Jittering. To a statistician, it is more than what happens when you drink too much coffee.
Jittering is the act of adding random noise to data in order to prevent overplotting in statistical graphs. Overplotting can occur when a continuous measurement is rounded to some convenient unit. This has the effect of changing a continuous variable into a discrete ordinal variable. For example, age is measured in years and body weight is measured in pounds or kilograms. If you construct a scatter plot of weight versus age for a sufficiently large sample of people, there might be many people recorded as, say, 29 years and 70 kg, and therefore many markers plotted at the point (29, 70).
To alleviate overplotting, you can add small random noise to the data.
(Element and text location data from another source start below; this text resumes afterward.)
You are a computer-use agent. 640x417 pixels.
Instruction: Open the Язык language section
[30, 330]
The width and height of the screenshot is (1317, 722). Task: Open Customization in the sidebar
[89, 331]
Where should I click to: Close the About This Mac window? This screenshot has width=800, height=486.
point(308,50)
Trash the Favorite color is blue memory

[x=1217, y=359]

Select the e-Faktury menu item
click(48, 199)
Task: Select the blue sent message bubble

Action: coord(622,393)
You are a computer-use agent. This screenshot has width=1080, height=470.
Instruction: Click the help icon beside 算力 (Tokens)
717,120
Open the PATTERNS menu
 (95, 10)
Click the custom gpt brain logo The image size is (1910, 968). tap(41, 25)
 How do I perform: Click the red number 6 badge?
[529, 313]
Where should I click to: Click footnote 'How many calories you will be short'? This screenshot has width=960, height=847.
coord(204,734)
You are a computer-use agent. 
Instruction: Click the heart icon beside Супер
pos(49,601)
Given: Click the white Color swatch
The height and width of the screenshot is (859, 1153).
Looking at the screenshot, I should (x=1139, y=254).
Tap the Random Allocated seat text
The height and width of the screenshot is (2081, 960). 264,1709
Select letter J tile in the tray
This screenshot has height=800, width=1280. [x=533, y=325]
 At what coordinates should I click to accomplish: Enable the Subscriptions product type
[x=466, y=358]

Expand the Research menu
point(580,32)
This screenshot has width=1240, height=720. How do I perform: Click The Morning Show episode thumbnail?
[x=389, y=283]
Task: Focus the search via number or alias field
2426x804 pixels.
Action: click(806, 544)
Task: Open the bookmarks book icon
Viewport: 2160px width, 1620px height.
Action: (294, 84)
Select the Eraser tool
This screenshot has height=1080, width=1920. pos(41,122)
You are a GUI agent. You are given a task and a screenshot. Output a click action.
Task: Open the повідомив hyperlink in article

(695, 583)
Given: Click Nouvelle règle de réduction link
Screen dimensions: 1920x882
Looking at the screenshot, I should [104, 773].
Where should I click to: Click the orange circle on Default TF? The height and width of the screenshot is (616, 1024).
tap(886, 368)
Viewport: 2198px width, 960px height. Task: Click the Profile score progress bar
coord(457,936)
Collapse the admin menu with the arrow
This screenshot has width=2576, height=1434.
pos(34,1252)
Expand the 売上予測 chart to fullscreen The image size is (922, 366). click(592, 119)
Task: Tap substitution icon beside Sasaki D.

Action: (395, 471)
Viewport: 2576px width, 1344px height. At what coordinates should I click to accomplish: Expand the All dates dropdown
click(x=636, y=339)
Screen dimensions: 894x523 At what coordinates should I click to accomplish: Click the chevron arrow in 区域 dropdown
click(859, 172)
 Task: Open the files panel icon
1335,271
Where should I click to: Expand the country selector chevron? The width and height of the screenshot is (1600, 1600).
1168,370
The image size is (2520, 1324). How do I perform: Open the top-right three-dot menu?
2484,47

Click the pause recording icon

The size of the noise is often chosen to be the width of the measurement unit. For example, to the value 70 kg you might add the quantity u, where u is a uniform random variable in the interval [-0.5, 0.5]. You can justify jittering by assuming that the true weight of a 70 kg person is equally likely to be anywhere in the interval [69.5, 70.5].
The context of the data is important when deciding how to jitter. For example, ages are typically rounded down: a 29-year-old person might be celebrating her 29th birthday today, or might be turning 30 tomorrow, but she is still recorded as 29 years old. Therefore you might jitter an age by adding the quantity v, where v is a uniform random variable in the interval [0,1]. (We ignore the statistically significant case of women who remain 29 for many years!)
There are other reasons that markers are overplotted in scatter plots, including having many thousands of data points. Jittering does not prevent this kind of overplotting, but you can use transparency to help alleviate overplotting in large data sets.
Plotting Data That Are Rounded to the Nearest Unit
The SASHELP.Iris data set, which is distributed as part of SAS 9.2, illustrates the problem of overplotting and was used by Chambers, Cleveland, Kleiner, and Tukey (1983, p. 107, Graphical Methods for Data Analysis) to discuss jittering. The following graph shows the width and lengths of the petals for 50 flowers of the species Iris setosa. Also included are a regression line and the 95% confidence band for the mean of the width variable. This graph is created automatically by the REG procedure.
Someone who looks at the graph might ask two questions:
- There are 50 observations. Why are only 22 visible in the scatter plot?
- Why does the regression line appear so low and flat? A casual observer might expect the "tall" points at (16, 6) and (17, 5) to "pull up" the regression line.
Both of these questions are resolved by pointing out that there are repeated measurements in the data, and therefore the graph suffers from overplotting. Yes, there are 50 observations, but only 22 unique pairs of values. Furthermore, most of the duplicate points have values with PetalWidth = 2 mm. These values are below the regression line, which is why the line looks too low.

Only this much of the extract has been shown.